(Source records)
--- --- ---
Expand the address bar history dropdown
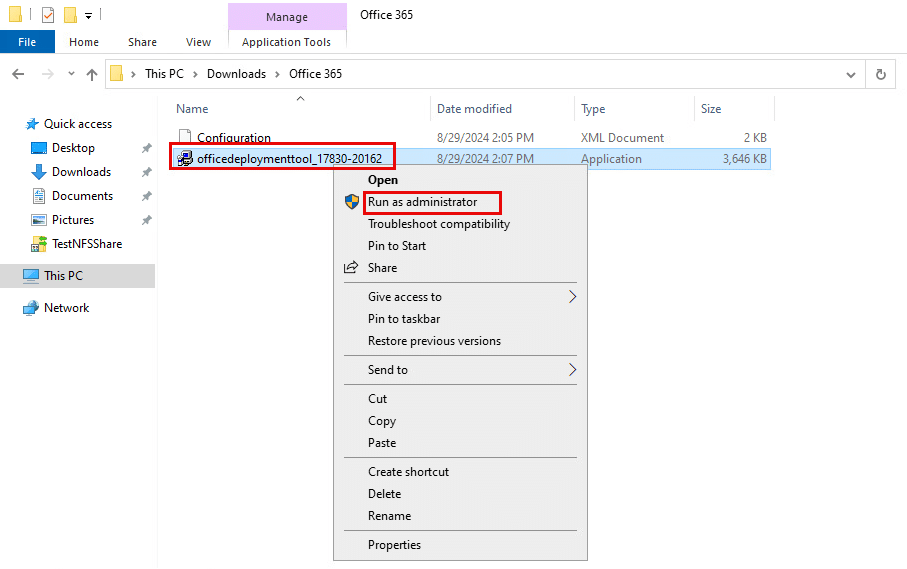tap(850, 74)
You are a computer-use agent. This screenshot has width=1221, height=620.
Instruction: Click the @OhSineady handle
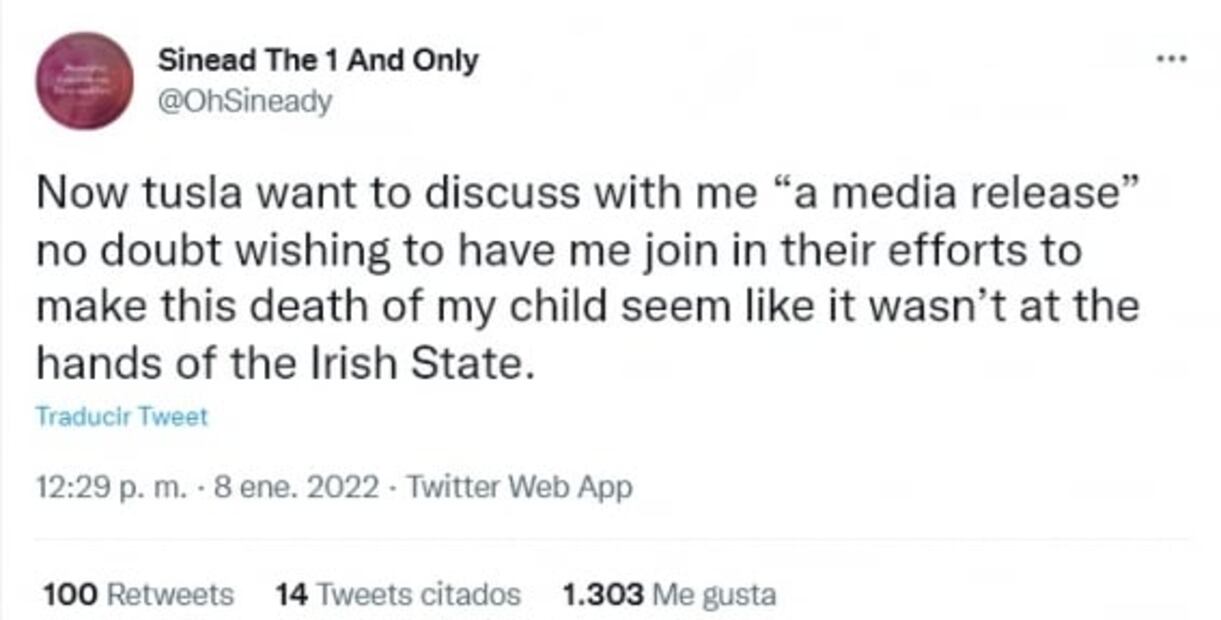pos(244,101)
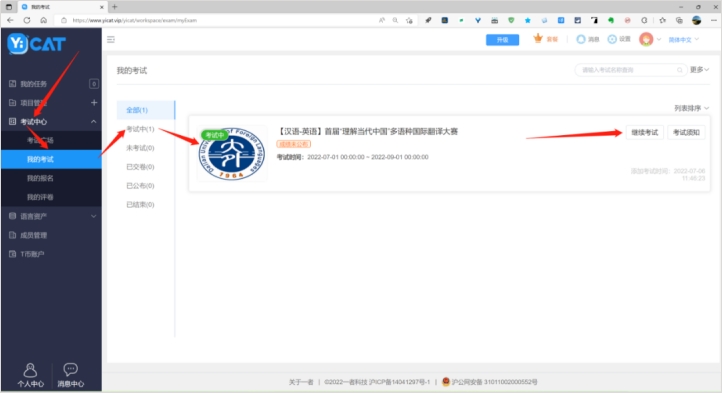Open 消息中心 chat bubble icon

[x=71, y=375]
--- --- ---
== About this task ==
All entries are to be retyped exactly. Omit any embedded images.

== Solution to this task ==
Expand the address bar history dropdown
tap(850, 74)
You are a computer-use agent. This screenshot has width=1221, height=620.
Instruction: Click the @OhSineady handle
pos(244,101)
Open 消息中心 chat bubble icon

[x=71, y=375]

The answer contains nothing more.